**YOUR TASK**.
Please copy the entries verbatim from the line with "What do you see at coordinates (105, 6)" to the line with "center [105, 6].", including both of those lines, and omit the pictures.

**GIVEN DATA**.
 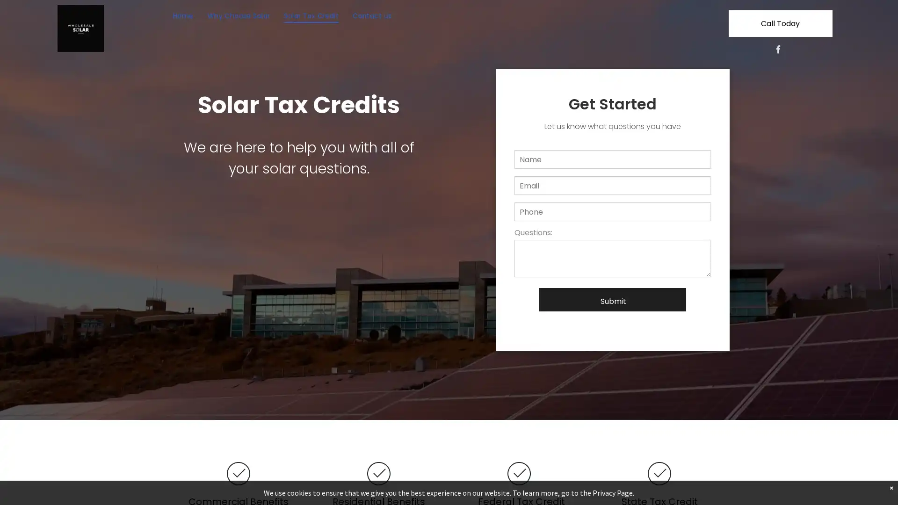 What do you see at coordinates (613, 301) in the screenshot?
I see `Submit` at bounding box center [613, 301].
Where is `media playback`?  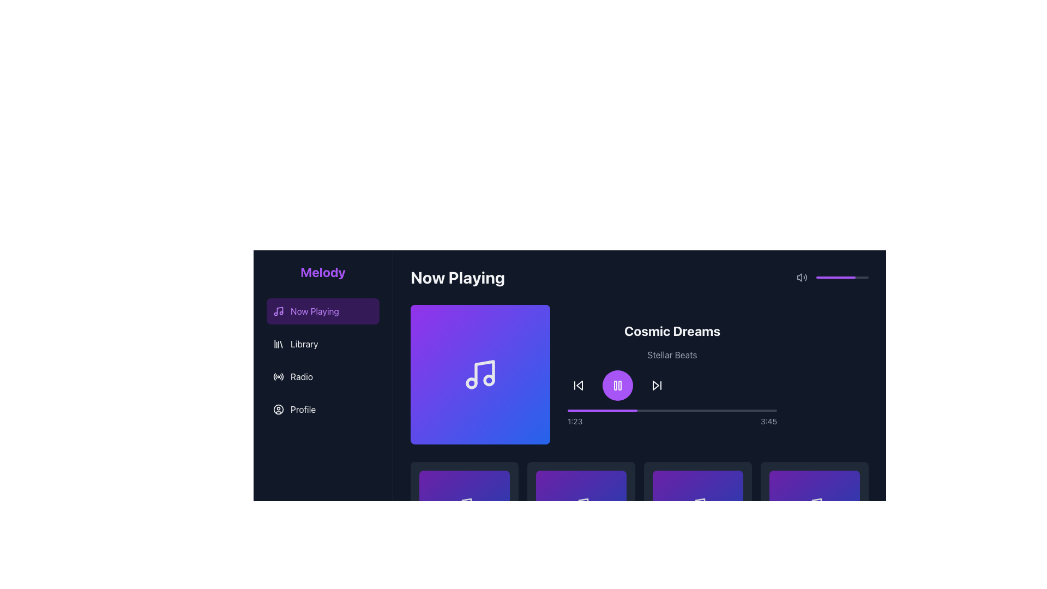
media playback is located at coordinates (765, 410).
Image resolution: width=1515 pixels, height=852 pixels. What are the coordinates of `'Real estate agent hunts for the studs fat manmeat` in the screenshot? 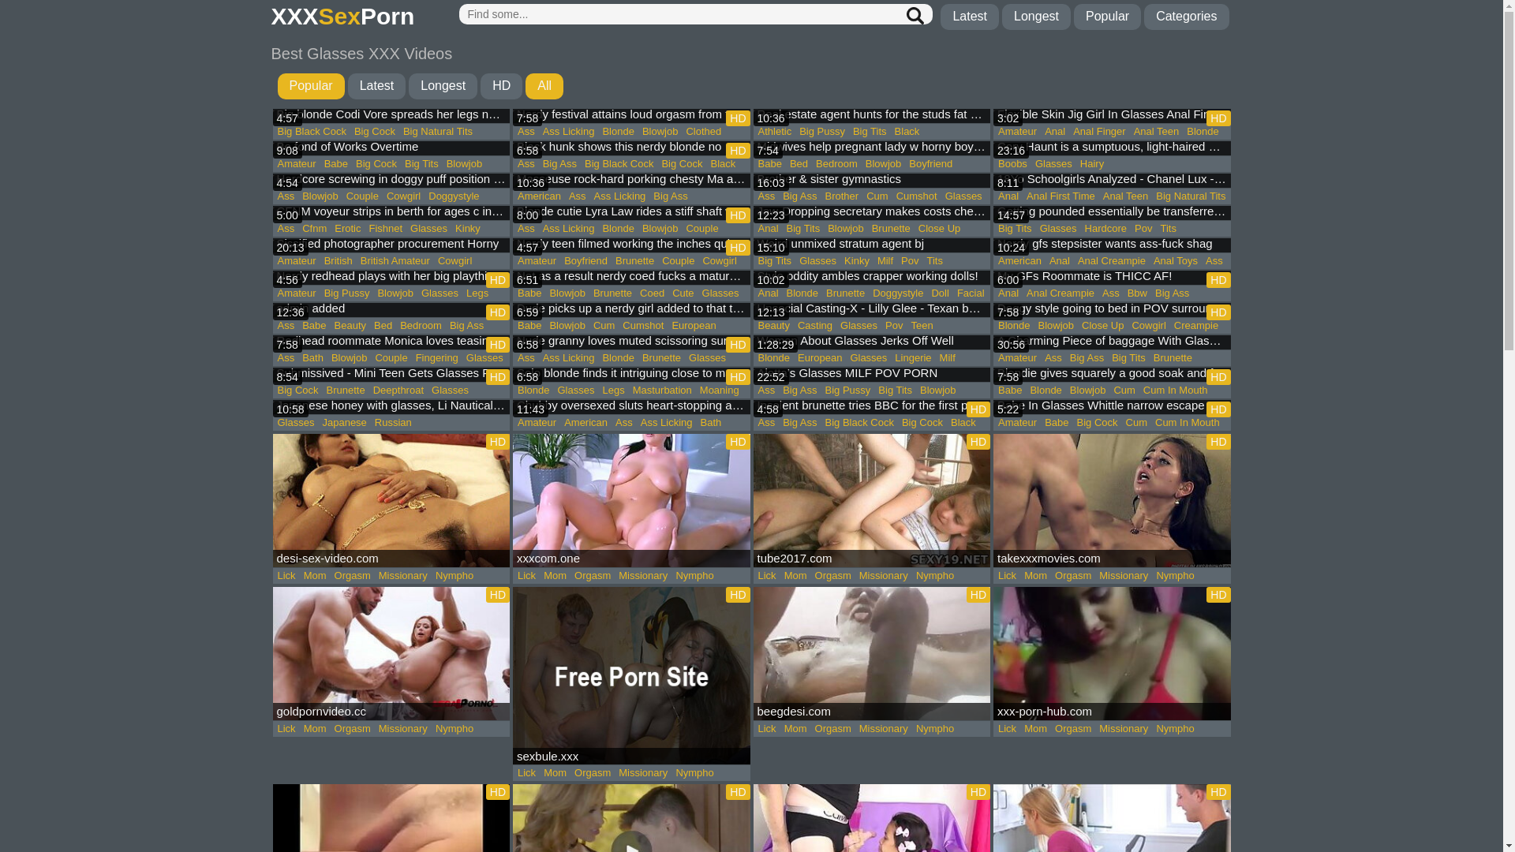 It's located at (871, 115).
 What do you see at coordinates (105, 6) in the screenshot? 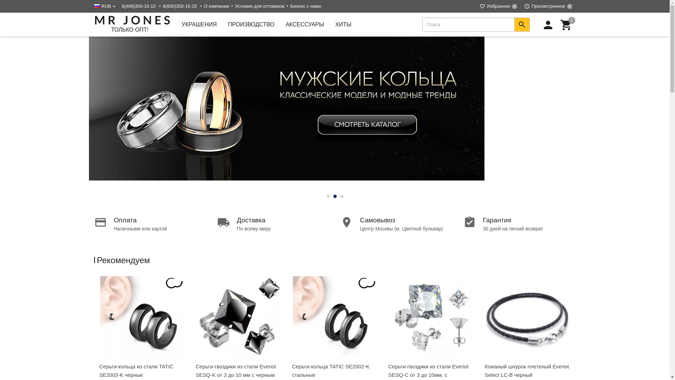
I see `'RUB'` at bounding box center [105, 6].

==

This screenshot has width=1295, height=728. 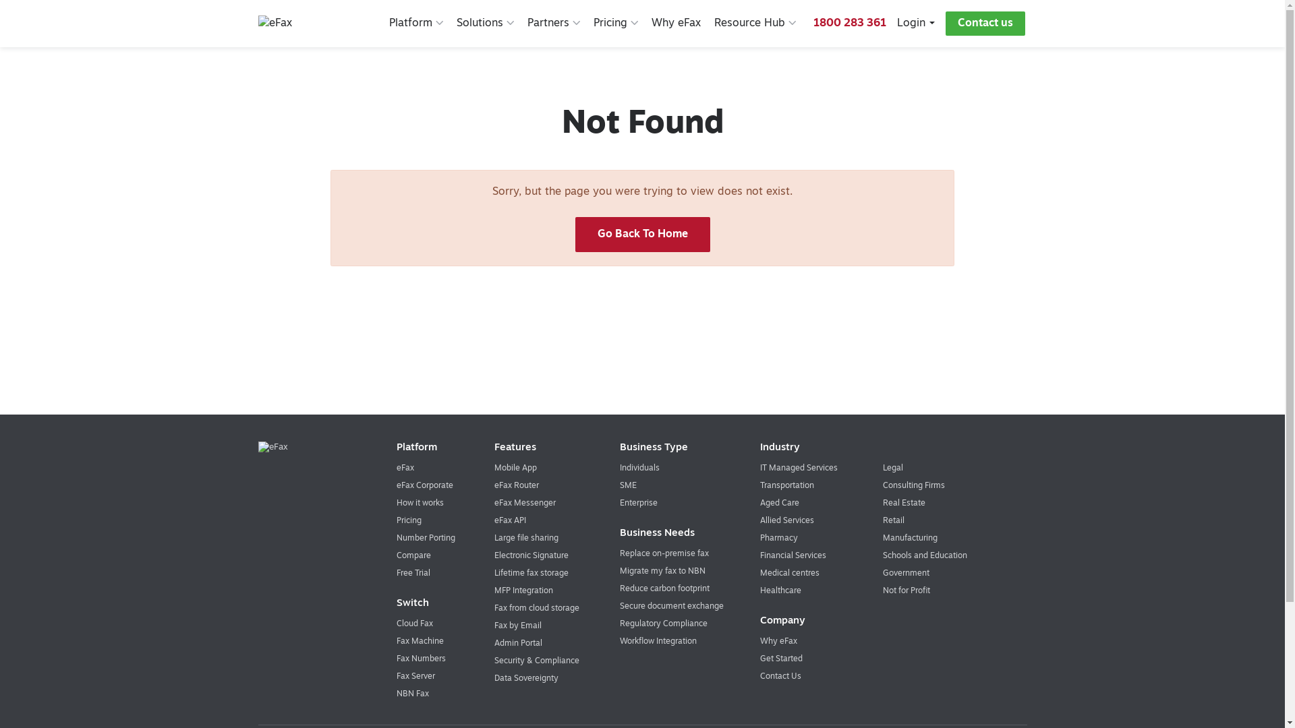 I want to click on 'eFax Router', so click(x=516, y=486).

**TASK RESULT**.
 What do you see at coordinates (105, 6) in the screenshot? 
I see `'RUB'` at bounding box center [105, 6].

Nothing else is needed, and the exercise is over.